(What you have to do) Which lines of the records contain the word "will"? Show each of them.

(Dataset records)
- - - - - - -

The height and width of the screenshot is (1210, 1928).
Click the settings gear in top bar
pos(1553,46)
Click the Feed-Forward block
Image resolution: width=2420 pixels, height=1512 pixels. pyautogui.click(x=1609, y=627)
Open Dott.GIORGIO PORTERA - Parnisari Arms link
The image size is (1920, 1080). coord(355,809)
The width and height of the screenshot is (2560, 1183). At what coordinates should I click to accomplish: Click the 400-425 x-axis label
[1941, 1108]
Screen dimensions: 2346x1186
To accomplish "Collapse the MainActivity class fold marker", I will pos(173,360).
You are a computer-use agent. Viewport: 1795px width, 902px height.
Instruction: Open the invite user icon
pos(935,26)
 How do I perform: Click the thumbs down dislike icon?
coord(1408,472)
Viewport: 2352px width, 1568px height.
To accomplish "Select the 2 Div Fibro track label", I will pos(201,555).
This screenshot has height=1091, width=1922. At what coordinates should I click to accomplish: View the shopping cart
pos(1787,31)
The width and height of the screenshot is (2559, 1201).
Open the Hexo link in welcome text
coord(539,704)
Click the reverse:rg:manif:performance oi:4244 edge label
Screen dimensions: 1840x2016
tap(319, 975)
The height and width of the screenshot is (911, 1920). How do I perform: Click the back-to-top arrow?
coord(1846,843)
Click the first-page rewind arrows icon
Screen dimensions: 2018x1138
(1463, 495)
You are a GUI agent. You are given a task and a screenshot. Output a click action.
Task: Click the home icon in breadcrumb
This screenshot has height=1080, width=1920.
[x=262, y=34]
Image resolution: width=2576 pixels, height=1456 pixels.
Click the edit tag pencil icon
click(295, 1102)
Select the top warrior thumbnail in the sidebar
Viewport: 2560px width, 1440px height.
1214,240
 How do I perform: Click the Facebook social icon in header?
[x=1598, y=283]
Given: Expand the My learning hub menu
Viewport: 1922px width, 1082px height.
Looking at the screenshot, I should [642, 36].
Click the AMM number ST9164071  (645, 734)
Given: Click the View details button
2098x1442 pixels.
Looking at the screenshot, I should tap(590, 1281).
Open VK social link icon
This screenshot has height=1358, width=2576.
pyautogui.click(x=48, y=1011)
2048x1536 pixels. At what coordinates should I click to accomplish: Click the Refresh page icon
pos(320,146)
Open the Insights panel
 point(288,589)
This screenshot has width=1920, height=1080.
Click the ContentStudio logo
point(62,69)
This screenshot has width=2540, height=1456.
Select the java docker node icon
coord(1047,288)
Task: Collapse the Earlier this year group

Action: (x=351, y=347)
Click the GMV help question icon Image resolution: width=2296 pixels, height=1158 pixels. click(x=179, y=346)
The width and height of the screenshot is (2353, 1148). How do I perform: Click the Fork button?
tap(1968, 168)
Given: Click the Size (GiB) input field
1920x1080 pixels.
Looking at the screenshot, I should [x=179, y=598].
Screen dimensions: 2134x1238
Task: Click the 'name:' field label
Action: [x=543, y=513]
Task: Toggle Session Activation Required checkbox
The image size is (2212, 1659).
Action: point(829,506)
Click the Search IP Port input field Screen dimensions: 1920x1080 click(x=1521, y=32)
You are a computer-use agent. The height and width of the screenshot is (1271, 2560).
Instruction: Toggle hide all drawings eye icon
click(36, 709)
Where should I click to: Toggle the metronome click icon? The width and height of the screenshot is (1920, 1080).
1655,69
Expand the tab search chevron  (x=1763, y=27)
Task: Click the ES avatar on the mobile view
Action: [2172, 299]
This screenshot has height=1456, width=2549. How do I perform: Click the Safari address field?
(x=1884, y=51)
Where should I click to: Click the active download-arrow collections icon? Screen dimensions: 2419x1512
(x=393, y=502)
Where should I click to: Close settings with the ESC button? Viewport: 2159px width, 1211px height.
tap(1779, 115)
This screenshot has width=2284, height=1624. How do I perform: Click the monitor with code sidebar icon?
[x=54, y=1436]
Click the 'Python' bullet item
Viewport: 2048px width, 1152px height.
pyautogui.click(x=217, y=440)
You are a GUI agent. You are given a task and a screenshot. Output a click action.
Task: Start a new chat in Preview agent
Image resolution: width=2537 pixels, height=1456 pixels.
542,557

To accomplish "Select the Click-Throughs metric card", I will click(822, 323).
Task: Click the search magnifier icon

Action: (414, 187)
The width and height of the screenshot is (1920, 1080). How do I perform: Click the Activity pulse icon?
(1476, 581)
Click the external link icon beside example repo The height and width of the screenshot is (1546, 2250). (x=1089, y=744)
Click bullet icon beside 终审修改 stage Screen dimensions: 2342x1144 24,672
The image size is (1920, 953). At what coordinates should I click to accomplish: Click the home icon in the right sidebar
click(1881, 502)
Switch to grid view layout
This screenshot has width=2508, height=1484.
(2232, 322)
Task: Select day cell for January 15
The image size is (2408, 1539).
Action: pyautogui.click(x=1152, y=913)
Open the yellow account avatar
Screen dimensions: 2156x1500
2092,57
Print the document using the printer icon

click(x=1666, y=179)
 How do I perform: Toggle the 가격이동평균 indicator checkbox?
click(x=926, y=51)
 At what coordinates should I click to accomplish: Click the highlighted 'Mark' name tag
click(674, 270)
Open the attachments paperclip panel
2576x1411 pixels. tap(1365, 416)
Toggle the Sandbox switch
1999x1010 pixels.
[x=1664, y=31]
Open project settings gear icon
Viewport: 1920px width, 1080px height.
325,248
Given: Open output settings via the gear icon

- - - - - - -

(Answer)
To accomplish "Collapse the MainActivity class fold marker", I will pos(173,360).
To accomplish "Select the 2 Div Fibro track label", I will pos(201,555).
To accomplish "Select the Click-Throughs metric card", I will click(822, 323).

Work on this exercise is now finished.